Page text
╭──
The BioSTAR septal repair implant (NMT Medical) was an innovative bioabsorbable device. It consisted of a purified porcine intestinal collagen layer matrix mounted on an MP35N STARFlex (NMT Medical) “double-umbrella” framework, coated with a heparin benzalkonium chloride complex20. Nitinol microsprings between the right and the left atrial disc allowed a self-centring of the device. The collagen matrix is absorbed and entirely replaced by host tissue over a period of approximately 24 months. The AMPLATZER PFO occluder (St. Jude Medical, St Paul, MN, USA) is a self-expandable, double disc device made from a nitinol wire mesh. The two flat discs, which are linked by a connecting waist, contain thin polyester fabric. In this series the AMPLATZER PFO occluder, the AMPLATZER septal occluder and the AMPLATZER cribriform occluder were implanted. The Cardia PFO occluder (Cardia Inc., Eagan, MN, USA) is made of two polyvinyl alcohol sails, mounted on six nitinol wires for each sail, connected by a centre post. In this series patients received generation I-III Cardia PFO or Cardia ASD occluders. The Premere™ PFO Closure system (St. Jude Medical, St Paul, MN, USA) included thin, flexible, nitinol anchors. An adjustable tether connected the left and right anchors, allowing an adaptation to different tunnel lengths. The AMPLATZER and Cardia devices were used for the whole study period. There were two consecutive series with the Premere device and the BioSTAR in which the AMPLATZER and Cardia devices served as back-up devices at the discretion of the operator in a more complex anatomy (e.g., very large PFO or septal aneurysm).

Patients received a combined antiplatelet therapy for three to six months with acetylsalicylic acid 100 mg per day and clopidogrel 75 mg per day. Patients were scheduled for follow-up cTEE three and 12 months after device implantation, according to institutional routine practice. In case of persistent moderate or severe shunting we did not perform another device implantation.

STATISTICAL ANALYSIS

Categorical parameters are presented as counts and percentages and were compared by Pearson’s chi-square test. Continuous variables are presented as mean±SD, and were compared using the Kruskal-Wallis non-parametrical ANOVA. The primary outcome measure was closure on cTEE, defined as no or trace residual shunt after a three-month follow-up. A multiple regression analysis including PFO diameter, presence of ASA and occluder type was performed to analyse their predictive value regarding effective closure after three and 12 months. The log-rank test was used to calculate the influence of occluder type on event-free survival.

A p-value <0.05 was considered to be statistically significant. Statistical analysis was performed using STATISTICA, release 7.1 (StatSoft, Inc., Tulsa, OK, USA).

Results

Patients received AMPLATZER devices (n=109), BioSTAR occluder (n=68), Cardia occluder (n=104) or Premere PFO closure system (n=54). The clinical indication for PFO closure was cryptogenic stroke (69.6%), TIA (23.3%), peripheral arterial embolism (3.9%) or myocardial infarction (3.3%). One patient developed periprocedural pericardial effusion (0.3%), which was subsequently successfully drained by pericardiocentesis. There was no device embolisation.
╰──
Tasks to perform
- 1) Answer these from the PFO closure text:
(a) Over roughly what period is the BioSTAR collagen matrix absorbed and replaced by host tissue?
(b) What daily dose of clopidogrel did patients receive?
(c) Which software release was used for the statistical analysis?
- 2) According to the PFO closure text, what was the adjustable tether in the Premere system for? Answer in one to three sentences.
- 3) From the PFO closure text, reproduce the passage that starts with the words "Patients received AMPLATZER" and ends with the words "no device embolisation.".

Listed records
╭──
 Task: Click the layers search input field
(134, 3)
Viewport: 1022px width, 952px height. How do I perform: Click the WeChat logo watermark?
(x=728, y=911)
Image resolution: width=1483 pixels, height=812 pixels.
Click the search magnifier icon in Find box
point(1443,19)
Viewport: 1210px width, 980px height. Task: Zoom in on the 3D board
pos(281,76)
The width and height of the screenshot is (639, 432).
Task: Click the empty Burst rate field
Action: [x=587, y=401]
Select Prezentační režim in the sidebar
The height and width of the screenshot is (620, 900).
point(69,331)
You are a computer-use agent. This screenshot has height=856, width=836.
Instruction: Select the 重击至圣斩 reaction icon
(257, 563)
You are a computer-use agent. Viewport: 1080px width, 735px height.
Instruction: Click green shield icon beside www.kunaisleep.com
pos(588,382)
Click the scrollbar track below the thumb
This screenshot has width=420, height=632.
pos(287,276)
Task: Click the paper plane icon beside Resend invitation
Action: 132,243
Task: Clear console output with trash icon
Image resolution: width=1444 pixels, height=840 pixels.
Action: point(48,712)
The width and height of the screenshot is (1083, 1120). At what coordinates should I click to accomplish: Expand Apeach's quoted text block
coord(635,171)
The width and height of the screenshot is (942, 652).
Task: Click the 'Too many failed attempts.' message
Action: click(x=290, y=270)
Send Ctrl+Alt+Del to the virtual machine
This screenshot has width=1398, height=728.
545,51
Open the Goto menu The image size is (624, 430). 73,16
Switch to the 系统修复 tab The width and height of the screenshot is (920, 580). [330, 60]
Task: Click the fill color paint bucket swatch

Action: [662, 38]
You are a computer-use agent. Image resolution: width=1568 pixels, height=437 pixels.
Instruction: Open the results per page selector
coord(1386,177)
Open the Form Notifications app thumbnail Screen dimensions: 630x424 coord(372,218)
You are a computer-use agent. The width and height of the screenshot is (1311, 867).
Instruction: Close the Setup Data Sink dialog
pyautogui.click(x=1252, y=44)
╰──
Solutions below
- 1)
(a) About 24 months.
(b) 75 mg per day.
(c) STATISTICA, release 7.1.

- 2) The adjustable tether connected the left and right anchors. This let the device adapt to different tunnel lengths.

- 3)
Patients received AMPLATZER devices (n=109), BioSTAR occluder (n=68), Cardia occluder (n=104) or Premere PFO closure system (n=54). The clinical indication for PFO closure was cryptogenic stroke (69.6%), TIA (23.3%), peripheral arterial embolism (3.9%) or myocardial infarction (3.3%). One patient developed periprocedural pericardial effusion (0.3%), which was subsequently successfully drained by pericardiocentesis. There was no device embolisation.